1. How do I correctly weight community-level independent variables? I tried to create community-level weighted means for average percentage of women working in a community, average decision making index value, and percentage in community accepting of any domestic violence justification scenarios (with participant's own values excluded). However, I'm not sure how to approach the weights in regressions where both the community and individual level independent variables are included.

foreach var of varlist works dm_sum dvaccept_any{

gen `var'_w = `var'*wgt if !missing(`var') & nocomm == 0

bys v001: gen `var'_agg_w = sum(`var'_w) if nocomm == 0

gen `var'_comm_w = (`var'_agg_w - `var'_w)/(clustersz - 1) if nocomm == 0

}

Furthermore, the number of respondents in each community is only 5-10. What is the best way to test if we are too underpowered to make any statements about the significance of the relationship?

2. If we choose to include men's community-level variables as well, how would that be weighted?

Thank you!]]>

I'm not sure there is a "right" answer here, although surely some wrong ones. I'll give a couple of thoughts:

1 - a weight is just a person's probability of selection (re-scaled in a DHS-manner, but still basically a probability weight). This does not vary by community, because there is random sampling within a cluster. So everyone in each PSU will have the same weight, and so you can just use the individual weights.

2 - Even adding in information from the Men, if the unit of analysis is still the individual woman you would want the women's weights.

3 - if you are trying to estimate "causal effects" of the community level variables, and you think those relationships are independent of the criteria used for sampling villages (so that, say, all women respond the same to a 1sd change in their "decision making" then you don't need to weight. Weighting buys you population-level mean estimates, but if there are "constant treatment effects" regardless of covariates, you may not need to weight*.
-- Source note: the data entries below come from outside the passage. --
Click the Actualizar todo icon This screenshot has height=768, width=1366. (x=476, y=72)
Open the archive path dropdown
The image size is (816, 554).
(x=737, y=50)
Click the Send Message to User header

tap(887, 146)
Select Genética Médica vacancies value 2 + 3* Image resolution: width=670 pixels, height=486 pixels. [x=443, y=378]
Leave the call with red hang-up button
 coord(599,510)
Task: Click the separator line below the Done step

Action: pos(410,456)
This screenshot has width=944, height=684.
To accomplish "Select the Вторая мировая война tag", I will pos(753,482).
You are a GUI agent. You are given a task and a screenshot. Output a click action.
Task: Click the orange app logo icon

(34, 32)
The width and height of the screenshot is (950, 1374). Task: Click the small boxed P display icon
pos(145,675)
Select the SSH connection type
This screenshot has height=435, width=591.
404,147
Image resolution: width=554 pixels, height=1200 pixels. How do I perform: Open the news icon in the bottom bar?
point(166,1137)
4 - cluster-level measurements are based on too few observations to be meaningful in and of themselves - as you say, there are wildly under-powered. A couple of things you could do: a) by averaging over many clusters, you can still get good estimates of community level variables, but each individual cluster-level point-estimate would be very, very noisy. But they may still mostly "agree" in some sense; b) so if in your hierarchical model you allow each cluster an unconstrained cluster-specific effect (like treating each cluster as a mini-experiment), you could look at those individual point-estimates on a scatter plot (say Beta across some variable you think would affect Beta); c) and then you could start restricting those Betas to have some particular distribution (a random slope model) and see how that changes your overall point estimate as you make your priors on the distribution of Beta more/less informative. I think this makes sense as a kind of model-checking or informal/additional inference procedure. A leave-one-out cross-validation approach might make sense too, depending on how you end up thinking about each of these within-cluster estimates.

I hope something there helped.]]>